Work instruction >>
Beginning with the line that contains "Task: Select third", print each line to the end of the data exactly. Omit the pictures.

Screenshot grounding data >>
________________
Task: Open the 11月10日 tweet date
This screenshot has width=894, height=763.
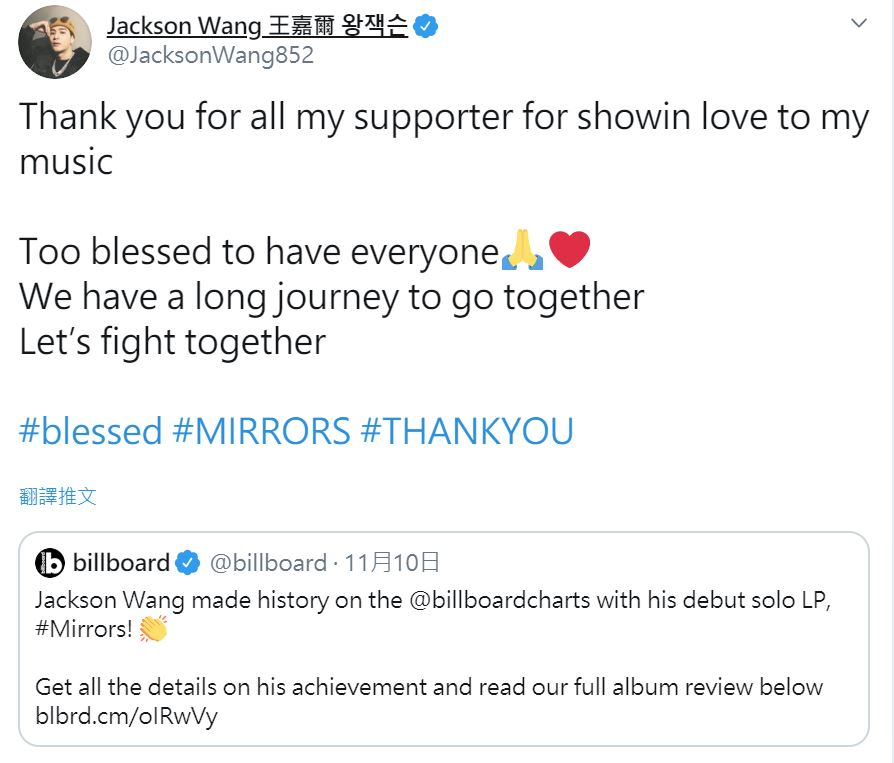Action: coord(392,563)
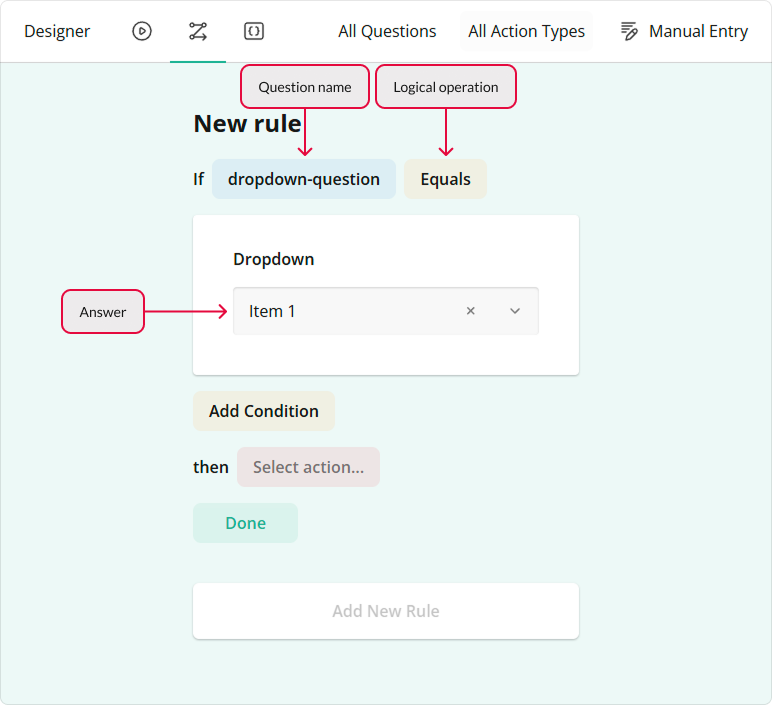Viewport: 772px width, 705px height.
Task: Select the Logic tab icon
Action: tap(198, 31)
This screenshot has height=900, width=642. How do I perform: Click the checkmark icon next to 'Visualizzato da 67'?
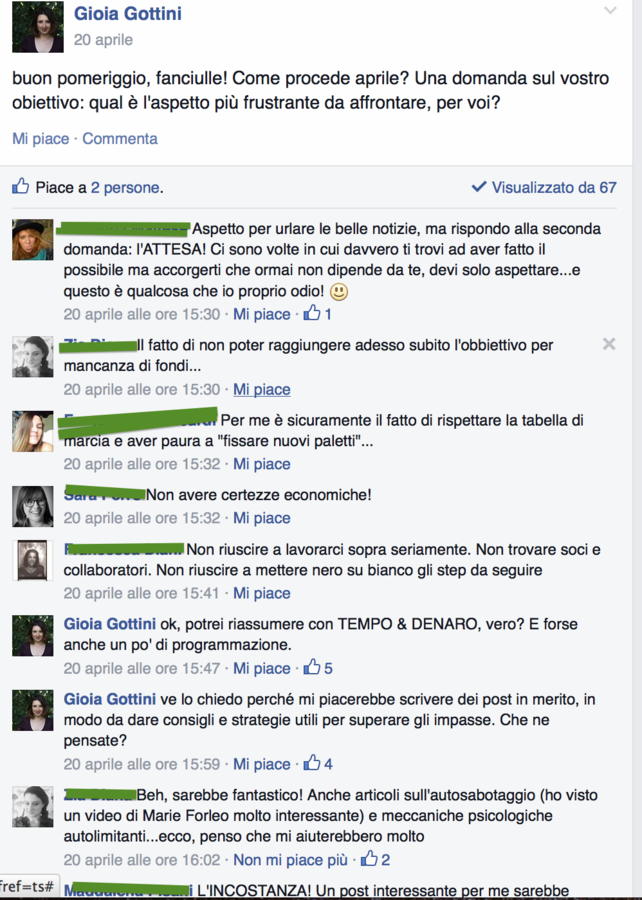point(478,187)
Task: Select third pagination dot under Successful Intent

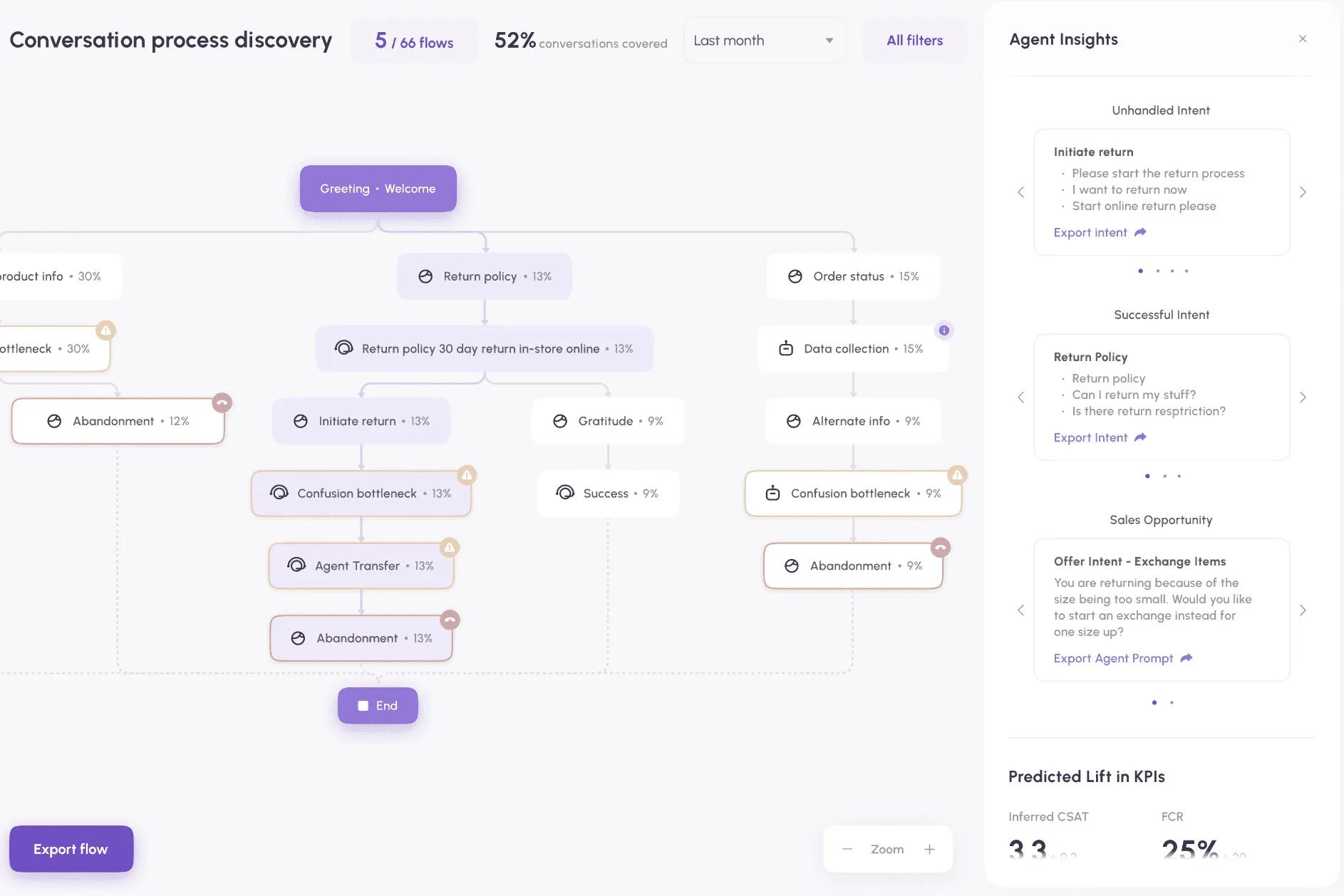Action: 1179,476
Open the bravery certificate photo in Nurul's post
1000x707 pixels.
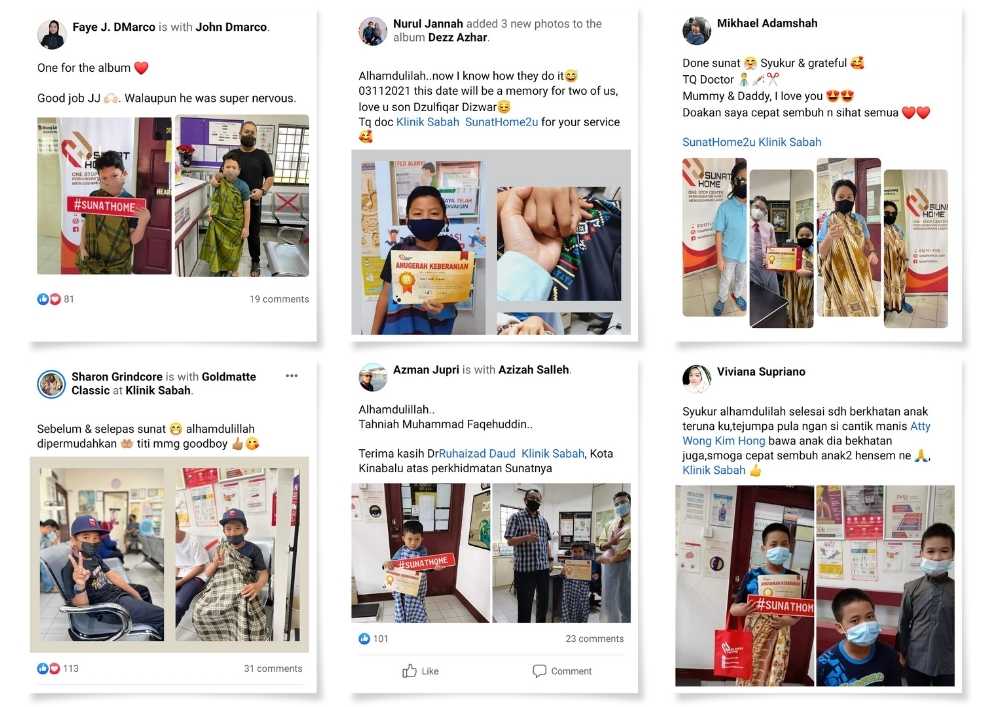click(418, 247)
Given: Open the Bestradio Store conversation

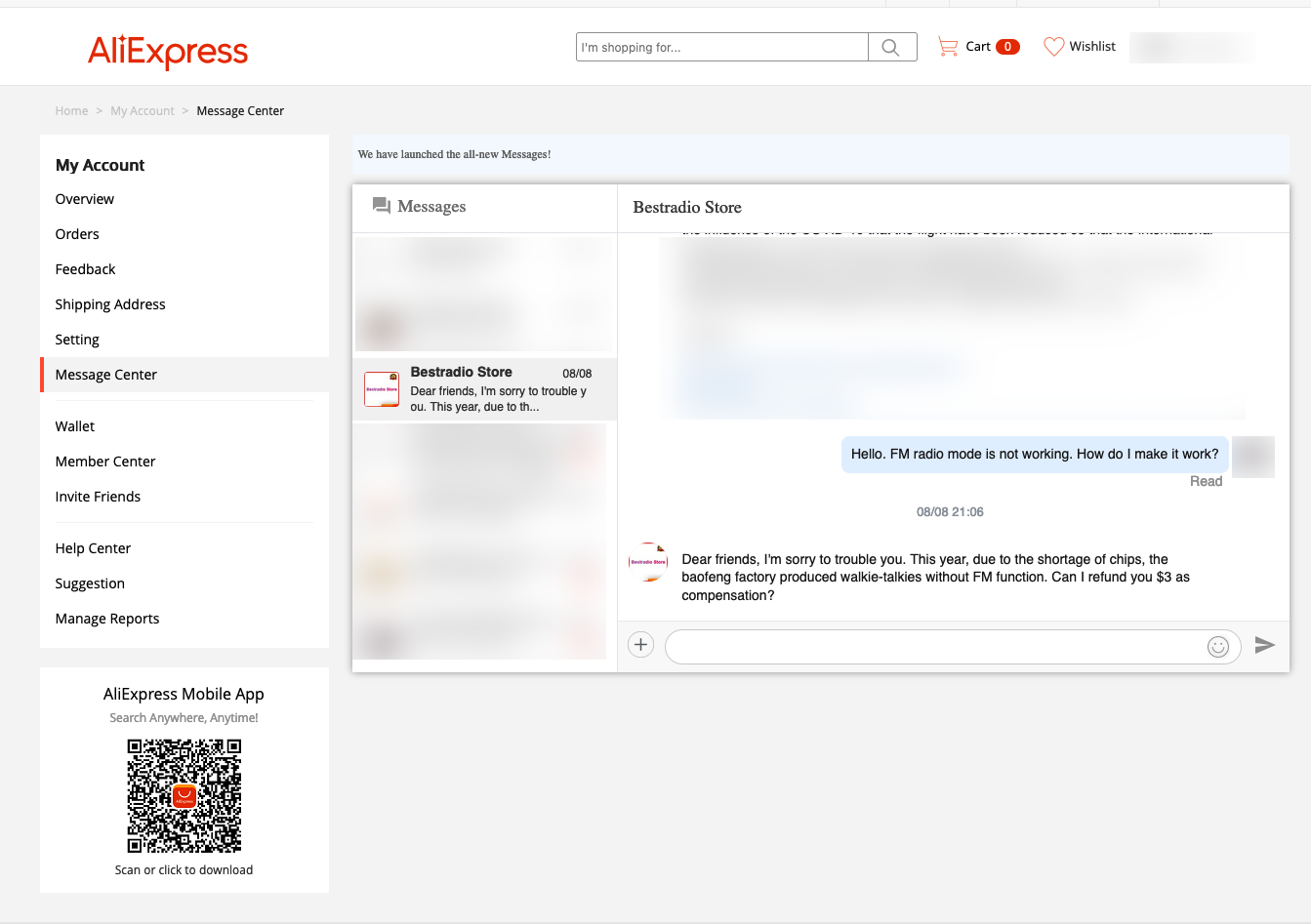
________________
Answer >>
Task: Select third pagination dot under Successful Intent

Action: 1179,476
Open the bravery certificate photo in Nurul's post
1000x707 pixels.
click(418, 247)
Given: Open the Bestradio Store conversation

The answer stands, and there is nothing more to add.